Resources / Glossary / Enterprise value

Enterprise value.

Aka. Total enterprise value · TEV

What is enterprise value?

Enterprise value is what it costs to own the whole operating business, regardless of who supplied the capital. It is the value attributable to all claimholders together — common equity, preferred, and debt — rather than to shareholders alone.

Because it strips out the financing decision, enterprise value lets you compare two companies that run the same operations but carry different amounts of debt. A levered company and an unlevered company with identical operations should trade at a similar EV, even though their equity values diverge sharply.

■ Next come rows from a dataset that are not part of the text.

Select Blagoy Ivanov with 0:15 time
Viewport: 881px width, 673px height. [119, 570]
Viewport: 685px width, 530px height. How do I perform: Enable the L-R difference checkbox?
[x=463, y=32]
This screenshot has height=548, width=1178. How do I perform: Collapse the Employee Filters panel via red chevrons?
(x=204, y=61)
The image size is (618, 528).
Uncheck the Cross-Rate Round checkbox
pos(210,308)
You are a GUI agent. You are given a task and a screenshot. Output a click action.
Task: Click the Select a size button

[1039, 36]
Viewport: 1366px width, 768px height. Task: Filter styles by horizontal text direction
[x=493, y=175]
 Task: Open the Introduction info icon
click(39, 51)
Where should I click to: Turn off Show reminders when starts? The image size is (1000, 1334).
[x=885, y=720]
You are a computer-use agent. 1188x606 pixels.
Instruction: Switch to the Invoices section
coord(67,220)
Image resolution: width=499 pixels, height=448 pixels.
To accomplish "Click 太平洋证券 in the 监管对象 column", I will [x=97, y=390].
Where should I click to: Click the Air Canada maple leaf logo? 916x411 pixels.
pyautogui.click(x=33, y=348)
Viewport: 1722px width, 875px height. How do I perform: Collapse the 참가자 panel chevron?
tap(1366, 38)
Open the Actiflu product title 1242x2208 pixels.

That is why valuation multiples built on operating metrics — EV/EBITDA, EV/sales, EV/EBIT — use enterprise value in the numerator. The denominator is a pre-financing number, so the numerator must be pre-financing too.

How enterprise value is built

You almost never observe enterprise value directly. You build it from equity value and the rest of the capital structure.

  1. Start with equity value. For a public company, that is the share price times fully diluted shares. For a private deal, it is the negotiated equity purchase price.
  2. Add net debt. Total debt minus cash and cash equivalents. Debt holders have a claim on the enterprise; surplus cash offsets it.
  3. Add other claims ranking ahead of common. Preferred stock, non-controlling (minority) interests, and often unfunded pension or lease obligations — anything a buyer effectively assumes.
  4. Subtract non-operating assets that the operating multiples do not reflect, such as investments in unconsolidated affiliates, when you want a clean operating EV.

The shorthand most practitioners carry: EV = equity value + net debt + preferred + minority interest.

Why it gets misread

The most common error is treating cash as free money. In an EV framework, cash reduces enterprise value because a buyer would use the target's cash to pay down the purchase price. A cash-rich company can have an EV well below its equity value.

The second is forgetting off-balance-sheet or quasi-debt claims. Operating leases, factored receivables, earnout liabilities, and pension shortfalls all behave like debt in a deal and belong in the bridge — leaving them out understates what the buyer is really paying.

Frequently asked.

5 questions
01 How is enterprise value different from equity value?

Equity value is what the shareholders own; enterprise value is what every capital provider owns together. You move from one to the other through the net-debt bridge: enterprise value equals equity value plus net debt plus preferred and minority interests.

A practical tell: if a company has more cash than debt, its enterprise value is lower than its equity value, because the surplus cash is netted out.

02 Why does cash reduce enterprise value?

Because a buyer acquiring the business inherits the cash and can use it to repay the price. If you pay $100 of equity for a company sitting on $20 of cash, the operating business effectively cost you $80. Netting cash against debt captures that.

03 Should I use total debt or net debt?

Net debt — total debt minus cash — is the standard input for the EV bridge, because cash is a real offset to what an acquirer pays. Some analysts keep gross debt and list cash separately as a non-operating asset; done consistently, both arrive at the same enterprise value.

04 Does enterprise value change when a company raises or repays debt?

In theory, no. Issuing debt to hold as cash raises gross debt and cash by the same amount, leaving net debt and EV unchanged. Using debt to buy back stock shifts value from equity to debt holders but leaves the enterprise value of the operating business the same. EV is designed to be capital-structure neutral.

05 Why are operating multiples quoted on EV rather than price?

Metrics like EBITDA and revenue are generated before interest is paid, so they belong to all capital providers. Pairing them with enterprise value keeps numerator and denominator on the same footing, which is what makes EV/EBITDA comparable across companies with different leverage.